#### Exercise prompt
Count the lines in the records below that contain the word "logo", and give only that count.

#### Data items
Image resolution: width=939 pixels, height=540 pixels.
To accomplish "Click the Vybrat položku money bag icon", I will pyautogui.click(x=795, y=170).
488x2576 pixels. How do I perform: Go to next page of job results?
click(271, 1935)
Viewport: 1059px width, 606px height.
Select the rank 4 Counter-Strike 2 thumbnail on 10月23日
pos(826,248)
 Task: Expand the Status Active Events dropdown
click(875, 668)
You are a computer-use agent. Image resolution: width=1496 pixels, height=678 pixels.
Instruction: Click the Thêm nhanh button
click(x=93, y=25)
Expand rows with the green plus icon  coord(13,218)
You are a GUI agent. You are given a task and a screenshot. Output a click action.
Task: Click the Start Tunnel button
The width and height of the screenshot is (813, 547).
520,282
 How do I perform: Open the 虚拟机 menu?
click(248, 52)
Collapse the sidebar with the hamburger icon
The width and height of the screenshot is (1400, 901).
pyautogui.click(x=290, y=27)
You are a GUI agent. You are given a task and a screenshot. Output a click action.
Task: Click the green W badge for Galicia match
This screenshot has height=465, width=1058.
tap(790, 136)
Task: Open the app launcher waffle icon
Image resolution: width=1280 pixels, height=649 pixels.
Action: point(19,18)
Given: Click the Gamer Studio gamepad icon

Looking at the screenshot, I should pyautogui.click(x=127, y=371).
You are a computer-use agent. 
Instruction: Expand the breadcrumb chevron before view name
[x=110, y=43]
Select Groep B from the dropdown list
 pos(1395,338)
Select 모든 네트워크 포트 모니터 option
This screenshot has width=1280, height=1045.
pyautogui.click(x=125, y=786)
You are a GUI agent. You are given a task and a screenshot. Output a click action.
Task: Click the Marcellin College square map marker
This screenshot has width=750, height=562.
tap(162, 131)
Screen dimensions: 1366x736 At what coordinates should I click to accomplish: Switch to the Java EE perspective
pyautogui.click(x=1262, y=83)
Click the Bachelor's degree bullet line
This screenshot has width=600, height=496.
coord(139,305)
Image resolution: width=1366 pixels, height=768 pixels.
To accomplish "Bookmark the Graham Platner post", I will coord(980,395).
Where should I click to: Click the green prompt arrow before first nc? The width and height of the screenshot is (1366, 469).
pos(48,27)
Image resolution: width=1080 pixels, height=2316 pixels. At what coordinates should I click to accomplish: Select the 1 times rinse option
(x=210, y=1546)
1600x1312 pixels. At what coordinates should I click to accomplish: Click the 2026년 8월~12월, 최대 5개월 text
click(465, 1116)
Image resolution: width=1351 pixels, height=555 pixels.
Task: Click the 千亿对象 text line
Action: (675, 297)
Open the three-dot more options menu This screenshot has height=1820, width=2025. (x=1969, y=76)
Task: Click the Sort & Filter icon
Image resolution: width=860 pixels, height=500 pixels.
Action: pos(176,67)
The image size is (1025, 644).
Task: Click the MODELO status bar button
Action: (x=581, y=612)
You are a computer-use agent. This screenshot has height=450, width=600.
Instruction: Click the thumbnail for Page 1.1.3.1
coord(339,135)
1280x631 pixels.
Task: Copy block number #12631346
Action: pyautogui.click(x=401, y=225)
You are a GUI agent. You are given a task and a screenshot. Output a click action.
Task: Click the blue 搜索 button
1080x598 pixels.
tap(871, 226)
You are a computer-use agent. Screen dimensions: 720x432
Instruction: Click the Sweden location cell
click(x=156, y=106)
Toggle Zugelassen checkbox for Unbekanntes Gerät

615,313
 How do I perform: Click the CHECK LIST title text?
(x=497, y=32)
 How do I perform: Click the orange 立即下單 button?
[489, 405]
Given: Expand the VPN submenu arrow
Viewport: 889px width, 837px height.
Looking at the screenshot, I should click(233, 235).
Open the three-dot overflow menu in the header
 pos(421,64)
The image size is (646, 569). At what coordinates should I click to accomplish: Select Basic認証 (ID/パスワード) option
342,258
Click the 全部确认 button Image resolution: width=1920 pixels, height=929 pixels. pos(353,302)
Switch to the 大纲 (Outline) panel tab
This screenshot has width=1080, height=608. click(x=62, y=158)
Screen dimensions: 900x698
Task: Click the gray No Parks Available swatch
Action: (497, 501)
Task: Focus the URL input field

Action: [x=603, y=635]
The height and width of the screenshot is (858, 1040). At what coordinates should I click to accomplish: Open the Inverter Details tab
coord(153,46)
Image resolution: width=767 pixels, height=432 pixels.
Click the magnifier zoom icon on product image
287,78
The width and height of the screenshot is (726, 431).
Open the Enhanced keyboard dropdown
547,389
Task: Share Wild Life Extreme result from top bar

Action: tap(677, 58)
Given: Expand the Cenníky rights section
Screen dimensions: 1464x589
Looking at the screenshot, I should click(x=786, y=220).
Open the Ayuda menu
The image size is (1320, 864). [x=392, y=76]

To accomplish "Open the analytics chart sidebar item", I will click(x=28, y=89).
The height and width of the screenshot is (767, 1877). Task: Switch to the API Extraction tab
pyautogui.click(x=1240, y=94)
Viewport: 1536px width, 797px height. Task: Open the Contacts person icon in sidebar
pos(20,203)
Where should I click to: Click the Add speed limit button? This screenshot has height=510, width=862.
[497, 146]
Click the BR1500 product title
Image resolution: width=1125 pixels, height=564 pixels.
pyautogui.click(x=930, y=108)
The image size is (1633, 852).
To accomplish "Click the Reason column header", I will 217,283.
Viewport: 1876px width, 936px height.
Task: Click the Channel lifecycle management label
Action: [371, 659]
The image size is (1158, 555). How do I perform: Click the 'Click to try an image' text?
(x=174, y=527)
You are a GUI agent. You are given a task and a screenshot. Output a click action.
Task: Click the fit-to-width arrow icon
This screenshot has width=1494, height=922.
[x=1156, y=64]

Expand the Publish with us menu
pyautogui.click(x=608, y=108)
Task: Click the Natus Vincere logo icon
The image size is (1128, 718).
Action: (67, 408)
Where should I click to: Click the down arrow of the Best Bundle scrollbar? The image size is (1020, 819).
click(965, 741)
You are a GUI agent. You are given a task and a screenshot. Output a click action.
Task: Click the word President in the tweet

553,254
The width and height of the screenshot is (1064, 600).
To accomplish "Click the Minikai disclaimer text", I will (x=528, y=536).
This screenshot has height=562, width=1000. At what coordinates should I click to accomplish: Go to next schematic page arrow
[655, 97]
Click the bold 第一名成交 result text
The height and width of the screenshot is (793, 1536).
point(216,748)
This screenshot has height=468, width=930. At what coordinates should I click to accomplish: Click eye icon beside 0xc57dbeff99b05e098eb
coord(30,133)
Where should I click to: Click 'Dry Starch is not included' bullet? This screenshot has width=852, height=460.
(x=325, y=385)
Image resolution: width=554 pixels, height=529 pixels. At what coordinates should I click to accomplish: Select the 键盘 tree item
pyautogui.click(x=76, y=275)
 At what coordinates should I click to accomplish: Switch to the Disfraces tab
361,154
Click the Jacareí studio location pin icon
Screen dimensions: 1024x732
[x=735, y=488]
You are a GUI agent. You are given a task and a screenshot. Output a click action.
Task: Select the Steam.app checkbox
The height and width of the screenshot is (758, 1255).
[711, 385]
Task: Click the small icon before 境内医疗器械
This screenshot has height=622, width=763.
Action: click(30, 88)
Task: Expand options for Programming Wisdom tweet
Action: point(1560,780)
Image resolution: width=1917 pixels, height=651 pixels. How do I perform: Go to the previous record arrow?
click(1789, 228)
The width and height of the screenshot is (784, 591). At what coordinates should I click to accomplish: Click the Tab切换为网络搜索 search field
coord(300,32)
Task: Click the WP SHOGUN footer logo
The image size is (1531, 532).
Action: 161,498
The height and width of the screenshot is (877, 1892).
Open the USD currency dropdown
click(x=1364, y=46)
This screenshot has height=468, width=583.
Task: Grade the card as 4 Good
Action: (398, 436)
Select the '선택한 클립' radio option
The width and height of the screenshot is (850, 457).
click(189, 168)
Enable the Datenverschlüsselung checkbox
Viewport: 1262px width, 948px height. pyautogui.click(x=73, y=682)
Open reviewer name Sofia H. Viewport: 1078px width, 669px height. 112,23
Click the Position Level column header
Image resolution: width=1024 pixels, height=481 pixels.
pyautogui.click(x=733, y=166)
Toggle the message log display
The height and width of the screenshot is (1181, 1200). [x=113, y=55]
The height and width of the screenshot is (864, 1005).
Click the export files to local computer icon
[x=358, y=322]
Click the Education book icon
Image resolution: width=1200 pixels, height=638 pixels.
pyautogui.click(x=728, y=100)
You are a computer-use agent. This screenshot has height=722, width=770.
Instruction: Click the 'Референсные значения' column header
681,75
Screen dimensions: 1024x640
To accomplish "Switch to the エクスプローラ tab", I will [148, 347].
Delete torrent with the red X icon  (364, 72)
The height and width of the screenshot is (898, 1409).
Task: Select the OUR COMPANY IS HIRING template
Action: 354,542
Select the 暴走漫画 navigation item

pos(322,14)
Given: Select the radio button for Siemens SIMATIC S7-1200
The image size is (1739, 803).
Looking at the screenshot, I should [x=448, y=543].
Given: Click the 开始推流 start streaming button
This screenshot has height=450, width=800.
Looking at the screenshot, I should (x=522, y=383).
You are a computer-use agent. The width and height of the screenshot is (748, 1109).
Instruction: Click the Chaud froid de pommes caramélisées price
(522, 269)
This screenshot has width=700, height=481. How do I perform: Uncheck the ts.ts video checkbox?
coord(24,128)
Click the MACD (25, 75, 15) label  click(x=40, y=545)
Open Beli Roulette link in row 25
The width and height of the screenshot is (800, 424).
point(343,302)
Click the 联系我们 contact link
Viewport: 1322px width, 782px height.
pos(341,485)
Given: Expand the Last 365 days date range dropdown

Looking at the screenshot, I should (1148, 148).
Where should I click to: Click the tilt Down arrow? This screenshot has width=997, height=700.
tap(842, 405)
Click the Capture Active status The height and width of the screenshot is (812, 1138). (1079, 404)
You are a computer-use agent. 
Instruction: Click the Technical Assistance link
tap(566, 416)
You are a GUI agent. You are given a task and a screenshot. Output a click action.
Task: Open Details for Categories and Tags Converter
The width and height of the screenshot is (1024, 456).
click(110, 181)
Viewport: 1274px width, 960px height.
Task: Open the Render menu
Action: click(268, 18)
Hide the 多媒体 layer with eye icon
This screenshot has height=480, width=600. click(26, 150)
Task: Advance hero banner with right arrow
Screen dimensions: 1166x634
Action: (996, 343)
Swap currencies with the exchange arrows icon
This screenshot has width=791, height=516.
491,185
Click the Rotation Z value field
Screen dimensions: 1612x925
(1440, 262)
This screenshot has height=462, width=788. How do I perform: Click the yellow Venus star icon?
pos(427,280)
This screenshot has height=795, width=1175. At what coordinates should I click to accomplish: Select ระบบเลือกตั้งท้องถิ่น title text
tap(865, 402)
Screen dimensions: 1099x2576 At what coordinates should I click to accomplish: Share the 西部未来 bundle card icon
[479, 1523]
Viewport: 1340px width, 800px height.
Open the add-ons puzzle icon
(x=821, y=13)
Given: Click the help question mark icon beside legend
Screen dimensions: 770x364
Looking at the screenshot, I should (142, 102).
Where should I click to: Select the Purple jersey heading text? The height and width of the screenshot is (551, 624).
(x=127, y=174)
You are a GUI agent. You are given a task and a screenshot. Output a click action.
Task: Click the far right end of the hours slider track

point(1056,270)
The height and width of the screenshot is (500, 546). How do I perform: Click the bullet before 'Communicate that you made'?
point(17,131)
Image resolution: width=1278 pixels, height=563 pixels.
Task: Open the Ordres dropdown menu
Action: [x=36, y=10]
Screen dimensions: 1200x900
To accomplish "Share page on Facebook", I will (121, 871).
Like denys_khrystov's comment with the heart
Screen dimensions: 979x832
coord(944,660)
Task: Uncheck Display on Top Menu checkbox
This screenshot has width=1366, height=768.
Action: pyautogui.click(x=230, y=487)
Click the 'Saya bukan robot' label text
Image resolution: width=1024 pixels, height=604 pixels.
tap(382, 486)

#### Exercise solution
2